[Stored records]
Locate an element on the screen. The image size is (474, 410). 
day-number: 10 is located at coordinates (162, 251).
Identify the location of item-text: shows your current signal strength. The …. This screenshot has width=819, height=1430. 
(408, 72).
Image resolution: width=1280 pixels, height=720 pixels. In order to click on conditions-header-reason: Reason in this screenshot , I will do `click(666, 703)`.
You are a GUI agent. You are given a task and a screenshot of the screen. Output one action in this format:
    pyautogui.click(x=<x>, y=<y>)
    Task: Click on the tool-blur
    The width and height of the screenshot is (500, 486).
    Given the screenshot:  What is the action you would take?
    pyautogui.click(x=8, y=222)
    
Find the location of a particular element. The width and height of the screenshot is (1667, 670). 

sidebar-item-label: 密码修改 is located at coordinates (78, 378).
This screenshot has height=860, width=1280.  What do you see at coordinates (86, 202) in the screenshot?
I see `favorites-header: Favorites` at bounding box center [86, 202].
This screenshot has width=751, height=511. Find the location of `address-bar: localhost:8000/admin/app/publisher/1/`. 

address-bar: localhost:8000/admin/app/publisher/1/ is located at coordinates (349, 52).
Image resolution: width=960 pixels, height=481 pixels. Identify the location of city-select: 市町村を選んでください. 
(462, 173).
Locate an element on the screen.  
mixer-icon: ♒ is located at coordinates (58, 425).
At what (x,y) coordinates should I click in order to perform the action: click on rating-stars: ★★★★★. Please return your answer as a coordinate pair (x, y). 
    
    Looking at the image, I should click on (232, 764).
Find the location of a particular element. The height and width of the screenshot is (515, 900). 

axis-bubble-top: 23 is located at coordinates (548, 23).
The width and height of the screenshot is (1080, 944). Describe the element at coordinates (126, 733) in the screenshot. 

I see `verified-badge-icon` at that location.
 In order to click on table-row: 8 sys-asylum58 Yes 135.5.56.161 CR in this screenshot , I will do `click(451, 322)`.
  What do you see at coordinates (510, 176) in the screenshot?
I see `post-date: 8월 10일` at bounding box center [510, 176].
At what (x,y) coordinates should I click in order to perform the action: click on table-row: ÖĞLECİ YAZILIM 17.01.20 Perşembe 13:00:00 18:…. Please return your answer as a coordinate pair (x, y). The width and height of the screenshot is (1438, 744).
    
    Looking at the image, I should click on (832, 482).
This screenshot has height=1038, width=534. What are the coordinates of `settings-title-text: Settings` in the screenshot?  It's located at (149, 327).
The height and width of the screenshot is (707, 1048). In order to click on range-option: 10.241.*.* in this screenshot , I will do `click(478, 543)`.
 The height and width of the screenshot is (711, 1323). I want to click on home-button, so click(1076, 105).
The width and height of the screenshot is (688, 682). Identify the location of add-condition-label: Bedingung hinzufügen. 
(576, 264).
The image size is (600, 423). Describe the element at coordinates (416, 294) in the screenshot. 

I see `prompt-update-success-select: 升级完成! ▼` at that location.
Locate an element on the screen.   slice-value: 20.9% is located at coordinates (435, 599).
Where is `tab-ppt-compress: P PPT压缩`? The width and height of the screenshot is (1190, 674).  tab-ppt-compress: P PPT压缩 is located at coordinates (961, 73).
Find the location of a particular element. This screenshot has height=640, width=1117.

TASK DIRECTIONS — Please recast all of the items above as a numbered list, omitting any blank lines.

SOLUTION FOR THIS PROBLEM —
1. Locate an element on the screen. The image size is (474, 410). 
2. day-number: 10 is located at coordinates (162, 251).
3. Identify the location of item-text: shows your current signal strength. The …. This screenshot has width=819, height=1430. 
4. (408, 72).
5. Image resolution: width=1280 pixels, height=720 pixels. In order to click on conditions-header-reason: Reason in this screenshot , I will do `click(666, 703)`.
6. You are a GUI agent. You are given a task and a screenshot of the screen. Output one action in this format:
7.     pyautogui.click(x=<x>, y=<y>)
8.     Task: Click on the tool-blur
9.     The width and height of the screenshot is (500, 486).
10.     Given the screenshot:  What is the action you would take?
11.     pyautogui.click(x=8, y=222)
12. Find the location of a particular element. The width and height of the screenshot is (1667, 670). 
13. sidebar-item-label: 密码修改 is located at coordinates (78, 378).
14. This screenshot has height=860, width=1280.  What do you see at coordinates (86, 202) in the screenshot?
15. I see `favorites-header: Favorites` at bounding box center [86, 202].
16. This screenshot has width=751, height=511. Find the location of `address-bar: localhost:8000/admin/app/publisher/1/`. 
17. address-bar: localhost:8000/admin/app/publisher/1/ is located at coordinates (349, 52).
18. Image resolution: width=960 pixels, height=481 pixels. Identify the location of city-select: 市町村を選んでください. 
19. (462, 173).
20. Locate an element on the screen.  
21. mixer-icon: ♒ is located at coordinates (58, 425).
22. At what (x,y) coordinates should I click in order to perform the action: click on rating-stars: ★★★★★. Please return your answer as a coordinate pair (x, y). 
23.     Looking at the image, I should click on (232, 764).
24. Find the location of a particular element. The height and width of the screenshot is (515, 900). 
25. axis-bubble-top: 23 is located at coordinates (548, 23).
26. The width and height of the screenshot is (1080, 944). Describe the element at coordinates (126, 733) in the screenshot. 
27. I see `verified-badge-icon` at that location.
28.  In order to click on table-row: 8 sys-asylum58 Yes 135.5.56.161 CR in this screenshot , I will do `click(451, 322)`.
29.   What do you see at coordinates (510, 176) in the screenshot?
30. I see `post-date: 8월 10일` at bounding box center [510, 176].
31. At what (x,y) coordinates should I click in order to perform the action: click on table-row: ÖĞLECİ YAZILIM 17.01.20 Perşembe 13:00:00 18:…. Please return your answer as a coordinate pair (x, y). The width and height of the screenshot is (1438, 744).
32.     Looking at the image, I should click on (832, 482).
33. This screenshot has height=1038, width=534. What are the coordinates of `settings-title-text: Settings` in the screenshot?  It's located at (149, 327).
34. The height and width of the screenshot is (707, 1048). In order to click on range-option: 10.241.*.* in this screenshot , I will do `click(478, 543)`.
35.  The height and width of the screenshot is (711, 1323). I want to click on home-button, so click(1076, 105).
36. The width and height of the screenshot is (688, 682). Identify the location of add-condition-label: Bedingung hinzufügen. 
37. (576, 264).
38. The image size is (600, 423). Describe the element at coordinates (416, 294) in the screenshot. 
39. I see `prompt-update-success-select: 升级完成! ▼` at that location.
40. Locate an element on the screen.   slice-value: 20.9% is located at coordinates (435, 599).
41. Where is `tab-ppt-compress: P PPT压缩`? The width and height of the screenshot is (1190, 674).  tab-ppt-compress: P PPT压缩 is located at coordinates (961, 73).
42. Find the location of a particular element. This screenshot has height=640, width=1117.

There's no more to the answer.